Each entry must be restated word for word.

[[ SUPPLIED RECORDS, beginning ]]

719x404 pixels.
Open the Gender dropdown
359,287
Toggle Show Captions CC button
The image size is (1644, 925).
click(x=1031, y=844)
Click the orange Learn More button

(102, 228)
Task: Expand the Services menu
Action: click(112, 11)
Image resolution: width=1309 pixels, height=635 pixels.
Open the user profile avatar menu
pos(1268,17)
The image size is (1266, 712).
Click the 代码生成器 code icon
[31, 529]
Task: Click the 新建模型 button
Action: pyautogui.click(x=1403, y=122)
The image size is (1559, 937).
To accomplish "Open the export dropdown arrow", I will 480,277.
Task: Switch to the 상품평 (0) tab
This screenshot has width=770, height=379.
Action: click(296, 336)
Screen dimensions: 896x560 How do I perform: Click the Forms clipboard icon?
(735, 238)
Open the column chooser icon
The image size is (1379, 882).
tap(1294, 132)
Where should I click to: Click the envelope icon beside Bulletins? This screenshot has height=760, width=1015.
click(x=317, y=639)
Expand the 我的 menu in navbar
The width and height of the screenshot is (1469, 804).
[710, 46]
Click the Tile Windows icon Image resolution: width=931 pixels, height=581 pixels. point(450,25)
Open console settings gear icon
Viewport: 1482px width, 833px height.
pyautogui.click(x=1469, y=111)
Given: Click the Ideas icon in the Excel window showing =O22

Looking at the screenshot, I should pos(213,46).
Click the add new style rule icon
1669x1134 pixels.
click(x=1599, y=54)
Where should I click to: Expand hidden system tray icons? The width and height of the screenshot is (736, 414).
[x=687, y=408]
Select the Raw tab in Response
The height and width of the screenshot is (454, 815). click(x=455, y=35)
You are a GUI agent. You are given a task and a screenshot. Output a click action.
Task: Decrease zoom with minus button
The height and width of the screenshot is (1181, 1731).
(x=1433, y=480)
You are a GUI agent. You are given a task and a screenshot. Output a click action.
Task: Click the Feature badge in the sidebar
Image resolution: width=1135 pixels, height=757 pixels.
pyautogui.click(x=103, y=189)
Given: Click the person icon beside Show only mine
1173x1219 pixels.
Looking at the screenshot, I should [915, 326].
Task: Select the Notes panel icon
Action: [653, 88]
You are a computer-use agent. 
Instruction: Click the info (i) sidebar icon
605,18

[[ SUPPLIED RECORDS, end ]]

RESPONSE TO THIS EXERCISE »
719x404 pixels.
Open the Gender dropdown
359,287
Toggle Show Captions CC button
The image size is (1644, 925).
click(x=1031, y=844)
Click the orange Learn More button

(102, 228)
Task: Expand the Services menu
Action: click(112, 11)
Image resolution: width=1309 pixels, height=635 pixels.
Open the user profile avatar menu
pos(1268,17)
The image size is (1266, 712).
Click the 代码生成器 code icon
[31, 529]
Task: Click the 新建模型 button
Action: pyautogui.click(x=1403, y=122)
The image size is (1559, 937).
To accomplish "Open the export dropdown arrow", I will 480,277.
Task: Switch to the 상품평 (0) tab
This screenshot has width=770, height=379.
Action: click(296, 336)
Screen dimensions: 896x560 How do I perform: Click the Forms clipboard icon?
(735, 238)
Open the column chooser icon
The image size is (1379, 882).
tap(1294, 132)
Where should I click to: Click the envelope icon beside Bulletins? This screenshot has height=760, width=1015.
click(x=317, y=639)
Expand the 我的 menu in navbar
The width and height of the screenshot is (1469, 804).
[710, 46]
Click the Tile Windows icon Image resolution: width=931 pixels, height=581 pixels. point(450,25)
Open console settings gear icon
Viewport: 1482px width, 833px height.
pyautogui.click(x=1469, y=111)
Given: Click the Ideas icon in the Excel window showing =O22

Looking at the screenshot, I should pos(213,46).
Click the add new style rule icon
1669x1134 pixels.
click(x=1599, y=54)
Where should I click to: Expand hidden system tray icons? The width and height of the screenshot is (736, 414).
[x=687, y=408]
Select the Raw tab in Response
The height and width of the screenshot is (454, 815). click(x=455, y=35)
You are a GUI agent. You are given a task and a screenshot. Output a click action.
Task: Decrease zoom with minus button
The height and width of the screenshot is (1181, 1731).
(x=1433, y=480)
You are a GUI agent. You are given a task and a screenshot. Output a click action.
Task: Click the Feature badge in the sidebar
Image resolution: width=1135 pixels, height=757 pixels.
pyautogui.click(x=103, y=189)
Given: Click the person icon beside Show only mine
1173x1219 pixels.
Looking at the screenshot, I should [915, 326].
Task: Select the Notes panel icon
Action: [653, 88]
You are a computer-use agent. 
Instruction: Click the info (i) sidebar icon
605,18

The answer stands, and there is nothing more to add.